One thing that I have not seemed demonstrated is a quick way to edit parameters of these effects in the VP4. If all of your effects are set and forget then you're good, but if there are effects that you want to quickly tweak on the fly then I think you're probably going to have to use an expression pedal (or knob) using modifiers. Not the end of the world, but if there are effects that you like to tweak live then perhaps it makes sense having those as traditional pedals and the others which you typically set and forget implemented in the VP4. So, while having two VP4s may cover you for the number of pedals you need there may be advantages to having a mix of "real" pedals and a single VP4.
 
One thing that I have not seemed demonstrated is a quick way to edit parameters of these effects in the VP4. If all of your effects are set and forget then you're good, but if there are effects that you want to quickly tweak on the fly then I think you're probably going to have to use an expression pedal (or knob) using modifiers. Not the end of the world, but if there are effects that you like to tweak live then perhaps it makes sense having those as traditional pedals and the others which you typically set and forget implemented in the VP4. So, while having two VP4s may cover you for the number of pedals you need there may be advantages to having a mix of "real" pedals and a single VP4.
Granted I haven't yet dived in since I currently have no use, but my understanding is that basic effect editing is intended to simple on the unit, more in line with traditional pedals.
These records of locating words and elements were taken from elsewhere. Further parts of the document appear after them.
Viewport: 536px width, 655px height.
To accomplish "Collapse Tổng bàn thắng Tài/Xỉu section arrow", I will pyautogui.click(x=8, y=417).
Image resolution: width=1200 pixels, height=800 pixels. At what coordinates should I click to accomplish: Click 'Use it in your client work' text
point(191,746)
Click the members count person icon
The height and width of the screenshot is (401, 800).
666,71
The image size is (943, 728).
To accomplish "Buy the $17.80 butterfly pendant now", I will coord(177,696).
Maybe my understanding is wrong...
 
Unless you need the extra pedals and the absolute highest quality fx, it just seems cheaper and more compact to get an FM3 and run it in 4CM for that scenario.
 
Yes, and I am going to be considering that.
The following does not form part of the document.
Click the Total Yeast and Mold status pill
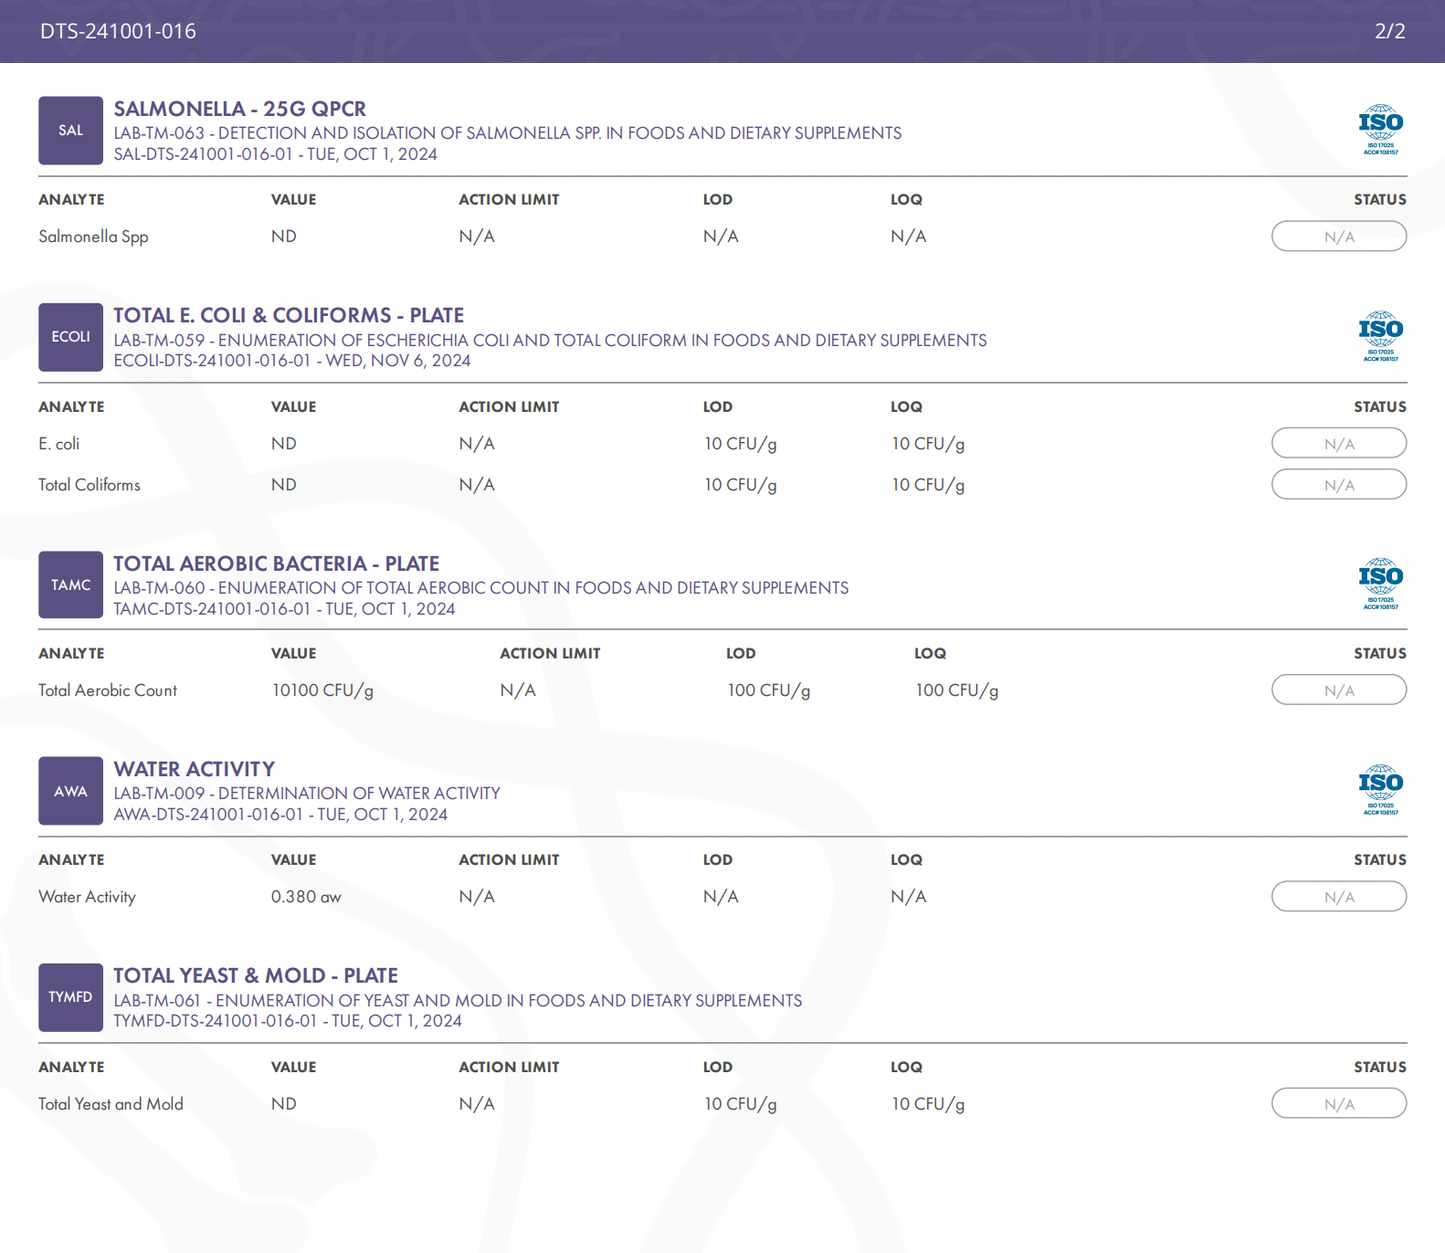 1338,1104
It would then depend on what the MIDI capability offers (master/slave), or if a separate MIDI controller would be necessary. In other words, could one unit be used to control the other, specifically thinking of scenes. And no, I'm not well-versed in MIDI.
 
Yes, and I am going to be considering that.

It would then depend on what the MIDI capability offers (master/slave), or if a separate MIDI controller would be necessary. In other words, could one unit be used to control the other, specifically thinking of scenes. And no, I'm not well-versed in MIDI.
Read up on the Scene Midi block. And Control Switch Midi.

You could almost certainly use the FM3 to change presets, scenes, channels, effects on/off.

Those use PCs and CCs and are the "basics" any midi controller should support.
 
FM3 in 4CM is prohibitively and unusably noisy.
Have you compared it to FM9 or Axe Fx III using the same amps?

There are a handful of people making claims like this and I can't really figure out why the FM3 would be different.

From what I understand, some amps are just not friendly in a 4CM setup.
 
Read up on the Scene Midi block. And Control Switch Midi.

You could almost certainly use the FM3 to change presets, scenes, channels, effects on/off.

Those use PCs and CCs and are the "basics" any midi controller should support.
For my purposes, a pedalboard switch with MIDI capability. But yes, I figured it's pretty standard.
 
I was saying the FM3 could be used to control the VP4 via midi. I thought that's what you were asking about :)
No worries. But, yes, I'm absolutely certain there are plenty who will do that.

There is no doubt that the Fractal crew considered the CPU limitations of the FM3 and how the VP4 will easily solve that.